EXERCISE A: Copy out the listing from the line with "Select the candlestick chart style icon" to the line with "will click(98, 14).", both lines included.

DOCUMENT:
For John Kerry, Oklahoma may be remembered as the one that got away. On Feb. 3, the Sooner State went the latest in awarding its delegates, thanks to a razor-thin margin of less than 1 percent separating the top two candidates. The shock for Mr. Kerry: He was not one of those two.
In all fairness, the Democratic front-runner didn't try very hard in Oklahoma. With only seven days to campaign in seven states, Sen. Kerry, like his challengers, had to pick his battles. Other contests looked more important on paper, and there were tough decisions to be made.
Still, at the end of the night, with retired Gen. Wesley Clark and Sen. John Edwards slugging it out for the top spot in Oklahoma, the Kerry camp had to be wondering whether they had miscalculated. After one of the biggest comebacks in modern political history, their candidate had failed to sweep the Crucial Tuesday states. A second-place finish in South Carolina could be forgiven, in light of the way Sen. Edwards campaigned as a favorite son there. But third place in Oklahoma? It showed there was a limit to how far a candidate could go on sheer momentum. It suggested a Massachusetts liberal might have trouble winning in the South. It meant the race would go on, if only for a few more days.
Not for everyone, however. Early in the evening, Sen. Joe Lieberman became the third Democrat to bow out of the race. After campaigning in Delaware nearly full-time for the past week, the former vice-presidential nominee managed only a dismal 11 percent showing, forcing him to admit that his "mainstream message" had been pushed to the fringe of his own party.
"The judgment of the voters is now clear," Sen. Lieberman told a crowd gathered in Arlington, Va., where he had hoped to compete in the Feb. 10 primary. "For me, it is now time to make a difficult but realistic decision. I have decided tonight to end my quest for the presidency of the United States of America. Am I disappointed? Naturally. But am I proud of what we stood for in this campaign? You bet I am."
What he stood for were centrist, moderate policies-war in Iraq, middle-class tax cuts, religion in public life-that failed to inspire liberal primary voters. Even as he admitted defeat, Sen. Lieberman seemed to warn that the Democratic Party ignored his message at its own peril.
"I offered a mainstream voice and I still believe that is the right choice and the winning choice for our party and our country," Sen. Lieberman said in his concession speech. "Today, the voters have rendered their verdict and I accept it." He indicated he would set aside his battle for moderation and support the eventual nominee.
The verdict was equally harsh for former Vermont Gov. Howard Dean, though he refused to make an equally graceful exit. The erstwhile front-runner finished no better than third anywhere in the country, and in several states he failed even to poll in the double digits. It was a stunning reversal for the Democrat who seemed poised, just weeks earlier, to sweep aside the competition and roll to an easy nomination.

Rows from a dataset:
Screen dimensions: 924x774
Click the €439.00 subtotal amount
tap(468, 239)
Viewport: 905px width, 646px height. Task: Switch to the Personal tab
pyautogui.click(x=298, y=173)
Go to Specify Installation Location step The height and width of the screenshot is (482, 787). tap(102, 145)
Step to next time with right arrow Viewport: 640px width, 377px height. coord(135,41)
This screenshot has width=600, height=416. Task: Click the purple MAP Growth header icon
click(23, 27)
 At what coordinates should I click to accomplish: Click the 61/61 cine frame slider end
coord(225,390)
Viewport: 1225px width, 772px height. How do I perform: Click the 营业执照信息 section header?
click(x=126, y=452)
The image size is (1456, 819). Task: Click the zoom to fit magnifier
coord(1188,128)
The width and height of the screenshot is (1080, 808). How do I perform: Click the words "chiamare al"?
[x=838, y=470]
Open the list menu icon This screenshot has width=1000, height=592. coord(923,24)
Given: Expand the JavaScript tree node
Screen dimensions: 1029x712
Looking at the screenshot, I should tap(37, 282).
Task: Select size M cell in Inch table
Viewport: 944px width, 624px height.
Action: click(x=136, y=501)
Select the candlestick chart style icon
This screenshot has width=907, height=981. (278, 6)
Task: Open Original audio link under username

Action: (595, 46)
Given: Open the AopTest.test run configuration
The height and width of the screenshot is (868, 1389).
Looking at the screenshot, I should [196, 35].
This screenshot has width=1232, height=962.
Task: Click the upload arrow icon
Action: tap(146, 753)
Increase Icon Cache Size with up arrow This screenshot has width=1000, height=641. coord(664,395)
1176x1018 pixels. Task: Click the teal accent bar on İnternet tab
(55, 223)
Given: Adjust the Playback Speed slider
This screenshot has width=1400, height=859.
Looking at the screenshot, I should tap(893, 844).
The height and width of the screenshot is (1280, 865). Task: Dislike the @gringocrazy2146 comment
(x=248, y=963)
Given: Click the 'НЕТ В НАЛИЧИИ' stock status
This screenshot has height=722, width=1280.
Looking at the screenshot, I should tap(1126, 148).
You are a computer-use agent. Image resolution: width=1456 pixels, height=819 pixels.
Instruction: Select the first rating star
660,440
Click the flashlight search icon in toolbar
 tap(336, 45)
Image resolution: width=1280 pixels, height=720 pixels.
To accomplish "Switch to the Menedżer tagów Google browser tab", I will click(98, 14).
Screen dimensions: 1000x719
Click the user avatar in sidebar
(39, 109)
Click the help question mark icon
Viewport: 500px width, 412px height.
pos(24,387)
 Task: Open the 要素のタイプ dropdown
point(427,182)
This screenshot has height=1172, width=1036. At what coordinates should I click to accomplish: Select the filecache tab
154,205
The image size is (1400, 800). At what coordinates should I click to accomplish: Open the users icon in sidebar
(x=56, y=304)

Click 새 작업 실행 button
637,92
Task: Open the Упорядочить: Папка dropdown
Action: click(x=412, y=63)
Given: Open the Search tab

EXERCISE B: Pick up the piece on the Democratic presidential race after its final sentence and keep writing.

RESPONSE A:
Select the candlestick chart style icon
This screenshot has width=907, height=981. (278, 6)
Task: Open Original audio link under username

Action: (595, 46)
Given: Open the AopTest.test run configuration
The height and width of the screenshot is (868, 1389).
Looking at the screenshot, I should [196, 35].
This screenshot has width=1232, height=962.
Task: Click the upload arrow icon
Action: tap(146, 753)
Increase Icon Cache Size with up arrow This screenshot has width=1000, height=641. coord(664,395)
1176x1018 pixels. Task: Click the teal accent bar on İnternet tab
(55, 223)
Given: Adjust the Playback Speed slider
This screenshot has width=1400, height=859.
Looking at the screenshot, I should tap(893, 844).
The height and width of the screenshot is (1280, 865). Task: Dislike the @gringocrazy2146 comment
(x=248, y=963)
Given: Click the 'НЕТ В НАЛИЧИИ' stock status
This screenshot has height=722, width=1280.
Looking at the screenshot, I should tap(1126, 148).
You are a computer-use agent. Image resolution: width=1456 pixels, height=819 pixels.
Instruction: Select the first rating star
660,440
Click the flashlight search icon in toolbar
 tap(336, 45)
Image resolution: width=1280 pixels, height=720 pixels.
To accomplish "Switch to the Menedżer tagów Google browser tab", I will click(98, 14).

RESPONSE B:
"We're going to keep going and going and going and going and going just like the Energizer Bunny," Dr. Dean promised the faithful at an election-night rally in Washington, where the Feb. 7 party caucuses offered perhaps his last, best hope for a win. "We're going to pick up some delegates tonight and this is all about who gets the most delegates in Boston in July and it's going to be us."
They were fighting words, but the half-hearted cheer that went up proved few in the room actually believed the boast-if, indeed, the candidate himself did. Without a convincing win in Washington or Michigan, last week's Crucial Tuesday results would likely mark the beginning of the end. The utter implosion of the Dean campaign left two candidates-Wesley Clark and John Edwards-scrambling to emerge as the lone alternative to Sen. Kerry.
Of the two, Sen. Edwards received the bigger boost on Crucial Tuesday. Despite polls predicting a close race, he trounced Sen. Kerry in South Carolina, then surprised the pollsters again with his photo finish in Oklahoma, where Gen. Clark and Sen. Kerry were expected to be the contenders.
With supporters in Oklahoma City chanting "Wes! Wes! Wes!" the retired general thanked his troops at the end of a very long evening. "As an old soldier from Arkansas, I just couldn't be prouder of your support in this first election that I have ever won," he exclaimed when the last precincts finally reported, showing him with a margin of just 1,275 votes over Sen. Edwards.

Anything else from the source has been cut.